2. Soal SBMPTN 2018 Kode 423 (*Soal Lengkap)
$\underset{x \to 2}{lim} \dfrac{sin\ \left( 2x-4 \right) }{2- \sqrt{6-x}} =\cdots$
$\begin{align}
(A)\ & -8 \\
(B)\ & -2 \\
(C)\ & 0 \\
(D)\ & 2 \\
(E)\ & 8
\end{align}$
$\begin{align}
& \underset{x \to 2}{lim} \dfrac{sin\ \left( 2x-4 \right) }{2- \sqrt{6-x}} \\
& = \underset{x \to 2}{lim} \dfrac{sin\ \left( 2x-4 \right) }{2- \sqrt{6-x}} \cdot \dfrac{2+ \sqrt{6-x}}{2+ \sqrt{6-x}} \\
& = \underset{x \to 2}{lim} \dfrac{sin\ \left( 2x-4 \right) \left( 2+ \sqrt{6-x} \right) }{4- \left( 6-x \right)} \\
& = \underset{x \to 2}{lim} \dfrac{sin\ \left( 2x-4 \right) \left( 2+ \sqrt{6-x} \right) }{4- 6+x } \\
& = \underset{x \to 2}{lim} \dfrac{sin\ 2\left( x-2 \right) \left( 2+ \sqrt{6-x} \right) }{x-2 } \\
& = \underset{x \to 2}{lim} \dfrac{sin\ 2\left( x-2 \right)}{x-2 } \cdot \underset{x \to 2}{lim} \left( 2+ \sqrt{6-x} \right) \\
& = 2 \cdot \left( 2+ \sqrt{6-2} \right) \\
& = 2 \cdot ( 2+ 2)=8 \\
\end{align}$
$\therefore$ Pilihan yang sesuai $(E)\ 8$
3. Soal SBMPTN 2017 Kode 106 (*Soal Lengkap)

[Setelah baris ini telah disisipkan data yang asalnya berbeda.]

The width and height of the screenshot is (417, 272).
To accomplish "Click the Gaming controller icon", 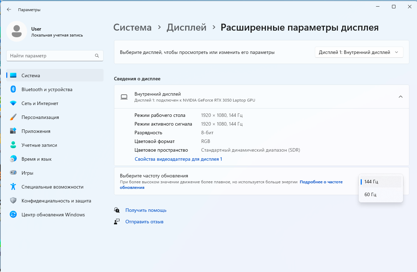I will point(13,173).
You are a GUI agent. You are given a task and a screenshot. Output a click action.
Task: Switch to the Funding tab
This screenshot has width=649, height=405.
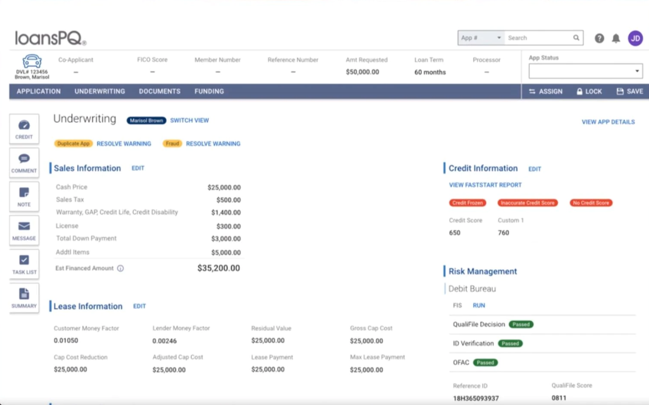208,91
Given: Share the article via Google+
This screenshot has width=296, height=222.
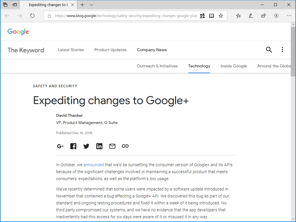Looking at the screenshot, I should pos(60,146).
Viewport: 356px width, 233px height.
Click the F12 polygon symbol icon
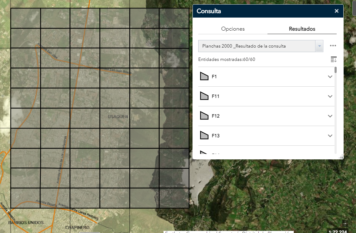(204, 116)
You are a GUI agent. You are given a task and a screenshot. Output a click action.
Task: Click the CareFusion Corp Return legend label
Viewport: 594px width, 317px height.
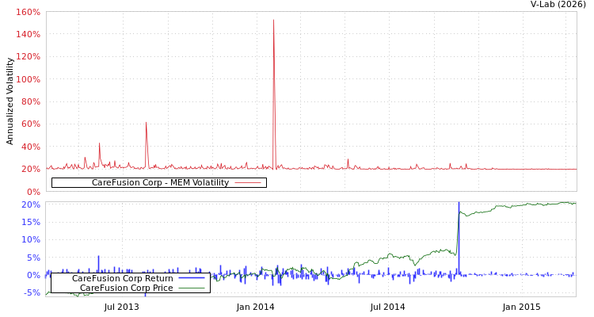122,279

$\underset{x \to 0}{lim} \dfrac{sec\ x+cos\ x-2}{x^{2}\ sin^{2}x}=\cdots$
$\begin{align}
(A)\ & -\dfrac{1}{8} \\
(B)\ & -\dfrac{1}{4} \\
(C)\ & 0 \\
(D)\ & \dfrac{1}{4} \\
(E)\ & \dfrac{1}{8}
\end{align}$
Identitas trigonometri yg mungkin diperlukan:
$cos\ 4x=cos^{2}2x-sin^{2}2x$
$cos\ 2x=cos^{2}x-sin^{2}x$
$cos\ x=cos^{2} \dfrac{1}{2}x-sin^{2}\dfrac{1}{2}x$
$1=cos^{2} \dfrac{1}{2}x+sin^{2}\dfrac{1}{2}x$
$cos\ x - 1=-2sin^{2}\dfrac{1}{2}x$
Kita kembali ke soal;
$\begin{align}
& \underset{x \to 0}{lim} \dfrac{sec\ x+cos\ x-2}{x^{2}\ sin^{2}x}\\
= & \underset{x \to 0}{lim} \dfrac{\dfrac{1}{cos\ x}+\dfrac{cos^{2}x}{cos\ x}-\dfrac{2\ cos\ x}{cos\ x}}{x^{2}\ sin^{2}x}\\
= & \underset{x \to 0}{lim} \dfrac{cos^{2}-2\ cos\ x+1}{x^{2}\ sin^{2}x\ cos\ x}\\
= & \underset{x \to 0}{lim} \dfrac{\left (cos\ x-1 \right )^{2}}{x^{2}\ sin^{2}x\ cos\ x}\\
= & \underset{x \to 0}{lim} \dfrac{\left (-2sin^{2}(\dfrac{1}{2}x) \right )^{2}}{x^{2}\ sin^{2}x\ cos\ x}\\
= & \underset{x \to 0}{lim} \dfrac{4\ sin^{2}(\dfrac{1}{2}x)\ sin^{2}(\dfrac{1}{2}x)}{x^{2}\ sin^{2}x\ cos\ x}\\
= & \underset{x \to 0}{lim} 4\ \cdot \dfrac{sin^{2}(\dfrac{1}{2}x)}{x^{2}} \cdot \dfrac{sin^{2}(\dfrac{1}{2}x)}{sin^{2}x} \cdot \dfrac{1}{cos\ x}\\
= & 4\ \cdot \dfrac{1}{4} \cdot \dfrac{1}{4} \cdot \dfrac{1}{1} = \dfrac{1}{4}
\end{align}$
$\therefore$ Pilihan yang sesuai $(D)\ \dfrac{1}{4}$
4. Soal SBMPTN 2016 Kode 255 (*Soal Lengkap)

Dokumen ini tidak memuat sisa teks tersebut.